Yes, we need new treatments for Alzheimer’s. But this approval marked a concerning trend toward approving drugs using a weaker type of evidence known as “surrogate markers.” Because Aduhelm causes a measurable reduction in brain plaques—a marker of dementia—the FDA concluded there was “reasonable likelihood” it would benefit patients. One problem with such guesswork is that no one knows whether these plaques cause disease or are just among its symptoms.
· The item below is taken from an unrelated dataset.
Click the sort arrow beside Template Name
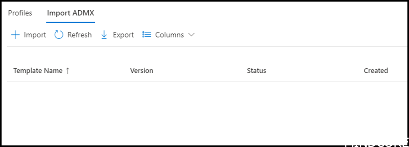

Aduhelm, the first new Alzheimer’s drug in 20 years, is already a fiasco. Few patients are getting it, Biogen’s sales are minuscule, and at least one person has died from brain swelling. Since the approval, the company has cut the drug’s price in half, and its research chief has abruptly resigned.
Read more: “How an Unproven Alzheimer’s Drug Got Approved,” New York Times .
Zillow’s house-buying algorithm
“Don’t get high on your own supply” is a familiar business maxim. The real estate listing company Zillow did exactly that, with catastrophic results.
The company’s real-estate listing site is popular, and so are its computer-generated house values, known as “Zestimates.” The company’s error was using its estimates to purchase homes itself, sight unseen, in order to flip them and collect transaction fees. Zillow soon learned that its algorithm didn’t correctly forecast changes in housing prices. And that wasn’t the only problem.
Zillow was competing with other digital bidders, known as “iBuyers.” So it did what any house hunter determined to make a deal would do: it overpaid. By this year, Zillow was listing hundreds of homes for less than its own purchase price. In November, the company shuttered its iBuying unit Zillow Offers, cut 2,000 jobs, and took a $500 million write-off in what the Wall Street Journal termed “one of the sharpest recent American corporate retreats.”
Zillow will stick to its original business of selling advertisements to real estate brokers. Its Zestimates still have a home on the site.
Read more: “What Went Wrong with Zillow? A Real-Estate Algorithm Derailed Its Big Bet,” Wall Street Journal
Ransomware
Ransomware is malicious software that kidnaps a company’s computer files by encrypting them. Criminals then demand money to restore access. It’s a booming business. Ransomware hit a new record in 2021 with more than 500 million attacks, according to cybersecurity company SonicWall.